_Task statement_
Every line from the beginning of the records below up to the one holding "Select the version.txt file entry" should be quoted exactly; leave out the rest.

(Data records)

###

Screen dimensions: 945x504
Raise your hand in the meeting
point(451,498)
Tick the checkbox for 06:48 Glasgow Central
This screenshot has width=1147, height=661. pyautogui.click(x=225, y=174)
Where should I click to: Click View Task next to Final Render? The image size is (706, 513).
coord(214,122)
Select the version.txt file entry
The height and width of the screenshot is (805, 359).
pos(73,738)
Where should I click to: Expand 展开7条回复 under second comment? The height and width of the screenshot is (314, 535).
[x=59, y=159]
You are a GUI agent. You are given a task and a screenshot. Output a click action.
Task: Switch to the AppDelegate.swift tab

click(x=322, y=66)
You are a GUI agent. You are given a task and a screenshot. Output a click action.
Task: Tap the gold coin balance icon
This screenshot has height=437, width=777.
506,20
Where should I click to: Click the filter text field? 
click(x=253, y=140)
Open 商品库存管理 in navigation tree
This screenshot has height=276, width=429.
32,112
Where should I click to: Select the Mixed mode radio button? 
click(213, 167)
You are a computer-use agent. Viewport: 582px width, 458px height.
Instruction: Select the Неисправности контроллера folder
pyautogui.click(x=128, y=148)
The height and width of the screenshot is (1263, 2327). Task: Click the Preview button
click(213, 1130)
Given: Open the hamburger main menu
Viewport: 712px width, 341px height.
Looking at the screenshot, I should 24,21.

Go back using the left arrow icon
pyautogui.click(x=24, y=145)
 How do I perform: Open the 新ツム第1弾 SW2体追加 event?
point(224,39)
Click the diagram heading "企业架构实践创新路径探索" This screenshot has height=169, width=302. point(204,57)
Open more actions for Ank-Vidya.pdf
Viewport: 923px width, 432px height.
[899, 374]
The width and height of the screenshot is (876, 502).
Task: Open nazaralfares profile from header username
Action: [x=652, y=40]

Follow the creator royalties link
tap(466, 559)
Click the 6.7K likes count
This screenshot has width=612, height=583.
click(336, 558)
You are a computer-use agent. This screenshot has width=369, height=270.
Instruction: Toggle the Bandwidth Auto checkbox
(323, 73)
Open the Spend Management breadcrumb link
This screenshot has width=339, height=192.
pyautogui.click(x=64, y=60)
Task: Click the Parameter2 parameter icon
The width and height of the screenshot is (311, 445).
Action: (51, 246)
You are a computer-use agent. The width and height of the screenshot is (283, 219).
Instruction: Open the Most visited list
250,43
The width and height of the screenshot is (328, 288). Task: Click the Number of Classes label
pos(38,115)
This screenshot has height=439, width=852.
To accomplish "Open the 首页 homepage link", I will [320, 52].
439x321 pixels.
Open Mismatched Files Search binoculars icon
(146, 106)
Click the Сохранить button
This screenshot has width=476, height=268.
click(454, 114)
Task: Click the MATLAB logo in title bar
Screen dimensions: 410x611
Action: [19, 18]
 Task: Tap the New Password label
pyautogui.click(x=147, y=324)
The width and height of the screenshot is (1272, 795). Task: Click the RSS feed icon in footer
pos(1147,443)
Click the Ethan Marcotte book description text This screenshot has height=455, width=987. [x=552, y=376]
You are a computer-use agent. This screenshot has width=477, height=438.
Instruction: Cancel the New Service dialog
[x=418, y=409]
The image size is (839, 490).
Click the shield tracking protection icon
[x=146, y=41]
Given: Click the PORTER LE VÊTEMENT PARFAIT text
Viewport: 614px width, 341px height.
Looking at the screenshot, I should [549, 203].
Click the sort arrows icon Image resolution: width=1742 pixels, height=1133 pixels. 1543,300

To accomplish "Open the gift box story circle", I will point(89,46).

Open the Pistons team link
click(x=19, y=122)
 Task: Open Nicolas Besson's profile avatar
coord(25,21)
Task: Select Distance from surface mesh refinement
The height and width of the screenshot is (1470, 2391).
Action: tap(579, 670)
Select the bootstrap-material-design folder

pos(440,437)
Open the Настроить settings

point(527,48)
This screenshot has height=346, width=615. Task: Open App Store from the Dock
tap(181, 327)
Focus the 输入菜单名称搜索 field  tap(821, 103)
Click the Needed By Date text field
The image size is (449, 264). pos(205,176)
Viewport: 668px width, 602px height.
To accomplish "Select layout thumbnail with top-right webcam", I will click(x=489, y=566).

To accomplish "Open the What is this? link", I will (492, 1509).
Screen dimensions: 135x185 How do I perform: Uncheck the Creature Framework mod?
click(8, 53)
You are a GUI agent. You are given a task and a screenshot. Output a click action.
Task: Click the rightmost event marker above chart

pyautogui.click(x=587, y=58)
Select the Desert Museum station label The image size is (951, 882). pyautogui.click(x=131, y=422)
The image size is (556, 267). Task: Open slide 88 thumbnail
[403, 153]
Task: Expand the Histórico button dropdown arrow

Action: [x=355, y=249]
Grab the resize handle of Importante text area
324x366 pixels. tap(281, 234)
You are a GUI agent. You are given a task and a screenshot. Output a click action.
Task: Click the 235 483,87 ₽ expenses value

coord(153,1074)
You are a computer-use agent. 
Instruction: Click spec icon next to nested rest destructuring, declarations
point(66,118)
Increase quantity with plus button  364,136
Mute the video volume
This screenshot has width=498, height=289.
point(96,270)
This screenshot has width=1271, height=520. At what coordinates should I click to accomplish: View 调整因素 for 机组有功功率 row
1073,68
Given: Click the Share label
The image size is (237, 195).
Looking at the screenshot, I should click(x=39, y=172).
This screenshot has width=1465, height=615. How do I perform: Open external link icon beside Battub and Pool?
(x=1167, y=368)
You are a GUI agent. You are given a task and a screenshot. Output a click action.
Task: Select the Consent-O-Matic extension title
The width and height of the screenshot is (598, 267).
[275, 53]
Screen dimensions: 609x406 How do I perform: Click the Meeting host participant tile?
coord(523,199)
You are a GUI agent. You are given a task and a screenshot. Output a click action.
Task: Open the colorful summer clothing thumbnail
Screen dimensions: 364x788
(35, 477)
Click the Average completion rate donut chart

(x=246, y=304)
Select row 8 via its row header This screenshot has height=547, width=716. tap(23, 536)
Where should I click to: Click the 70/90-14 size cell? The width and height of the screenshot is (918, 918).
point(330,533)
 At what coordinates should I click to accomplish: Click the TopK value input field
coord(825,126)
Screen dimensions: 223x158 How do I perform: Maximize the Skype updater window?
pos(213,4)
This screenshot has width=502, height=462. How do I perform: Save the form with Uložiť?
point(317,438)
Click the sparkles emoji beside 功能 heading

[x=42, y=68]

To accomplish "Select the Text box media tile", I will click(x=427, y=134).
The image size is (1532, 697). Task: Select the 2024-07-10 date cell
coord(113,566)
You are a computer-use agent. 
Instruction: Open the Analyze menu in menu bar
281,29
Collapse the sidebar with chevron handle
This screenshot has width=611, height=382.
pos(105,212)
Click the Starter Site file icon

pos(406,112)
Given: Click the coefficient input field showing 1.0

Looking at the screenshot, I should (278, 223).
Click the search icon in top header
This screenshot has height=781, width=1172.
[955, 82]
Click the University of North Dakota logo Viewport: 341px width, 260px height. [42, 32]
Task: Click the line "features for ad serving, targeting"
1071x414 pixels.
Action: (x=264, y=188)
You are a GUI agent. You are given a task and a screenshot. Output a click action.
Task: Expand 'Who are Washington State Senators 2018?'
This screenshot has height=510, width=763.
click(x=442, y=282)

###

_Answer space_
Screen dimensions: 945x504
Raise your hand in the meeting
point(451,498)
Tick the checkbox for 06:48 Glasgow Central
This screenshot has width=1147, height=661. pyautogui.click(x=225, y=174)
Where should I click to: Click View Task next to Final Render? The image size is (706, 513).
coord(214,122)
Select the version.txt file entry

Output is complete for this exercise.